§ **Set exercise**
The profile of Dr. Sizwe Nyenyiso below mentions the multi-disciplinary teams he has led. List every kind of professional it names as part of those teams.

§ **Selected text**
The Choir Master of Governance – Dr. Sizwe Nyenyiso: Harmonizing Integrity and Strategic Precision
The morning sun of Gqeberha (formerly Port Elizabeth), in the Eastern Cape, illuminates the vastness of Nelson Mandela University. Along a tranquil pathway under the shower of those rays, walks Dr. Sizwe Nyenyiso toward a meeting that will help shape the next phase of the institution’s risk strategy. For him, internal auditing has never been a box-ticking exercise or a backward-looking review of work already done. Instead, he views internal auditing, as a proactive strategic enabler–one that strengthens governance, safeguards resources and advances institutional purpose. With more than twenty years of experience in internal auditing, he has come to understand the crucial role his work plays in building a future where education and integrity combine to nurture the leaders of tomorrow. As Senior Director of Internal Audit, Dr. Nyenyiso recognizes that his true purpose lies in ensuring the university’s continued recognition as a safe, vibrant, and resilient institution–one that supports protect the thousands of students who lay the foundation of their futures within its realm.
In the boardroom, the sunshine now peeps as the Audit and Risk Committee prepares to review the execution momentum of Internal Audit, including its most recent findings. Dr. Nyenyiso takes his place at the table with the composed confidence of a leader who has spent more than a decade navigating high-pressure relationships with Accounting Officers and external auditors. For him, presenting the internal audit work is not merely about reporting results. It is about telling a story of where the institution currently stands, identifying opportunities for further improvement and proposing sustainable solutions –all grounded in facts and objective analysis. This is where his real impact lies. Years of leading multi-disciplinary teams of internal auditors, IT audit specialists, and fraud investigators, has taught him an art of persuading stakeholders to focus on the bigger picture and to address the emerging cracks before they develop into significant breaks. Armed by this experience, he firmly believes in protractive auditing, and views a forward-looking audit team as the best and strongest partner senior management can have.

§ **Raw records**
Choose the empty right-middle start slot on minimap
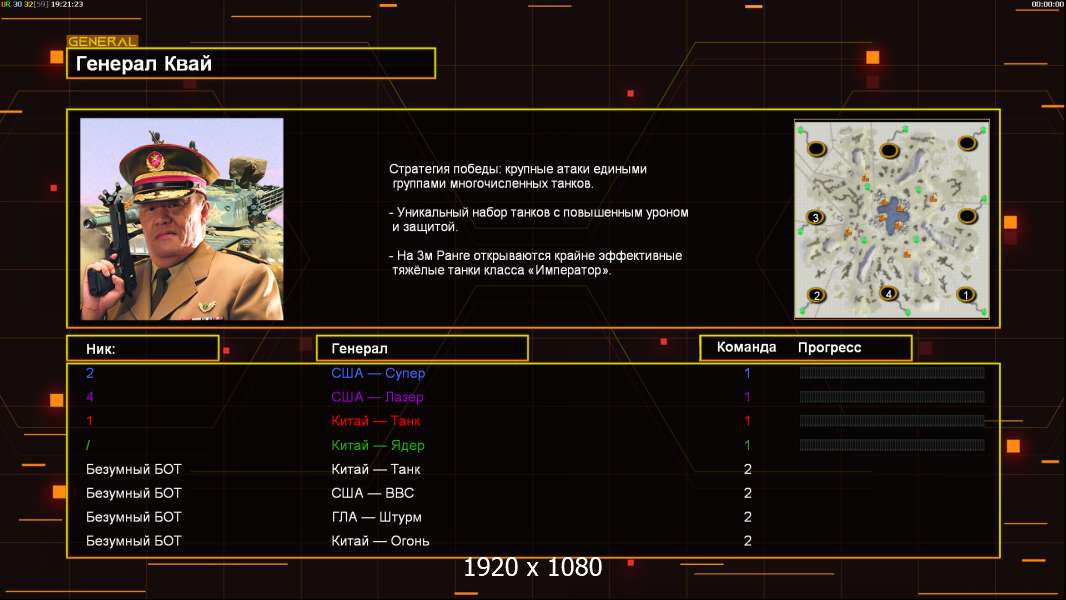This screenshot has width=1066, height=600. pyautogui.click(x=967, y=216)
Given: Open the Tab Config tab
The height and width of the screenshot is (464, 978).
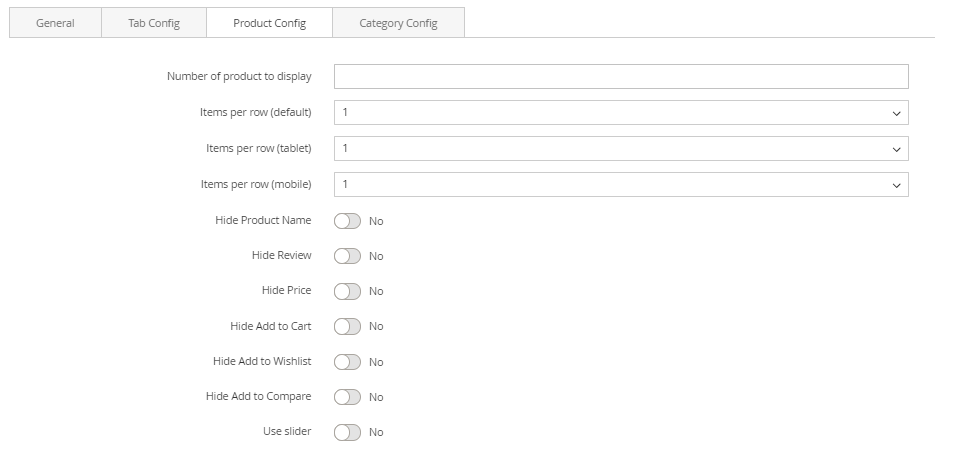Looking at the screenshot, I should 154,23.

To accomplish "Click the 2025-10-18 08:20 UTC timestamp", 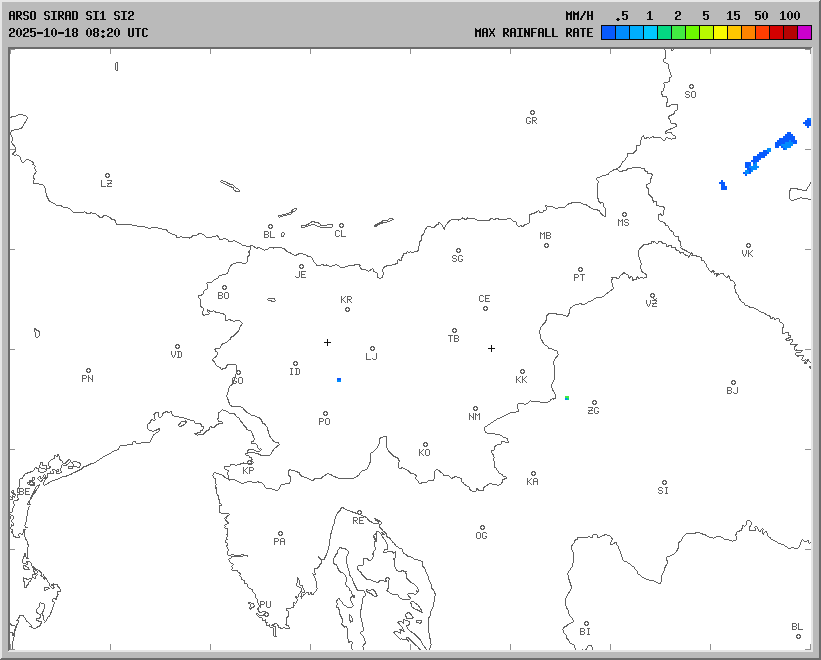I will tap(78, 33).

§ **Result**
- Internal auditors
- IT audit specialists
- Fraud investigators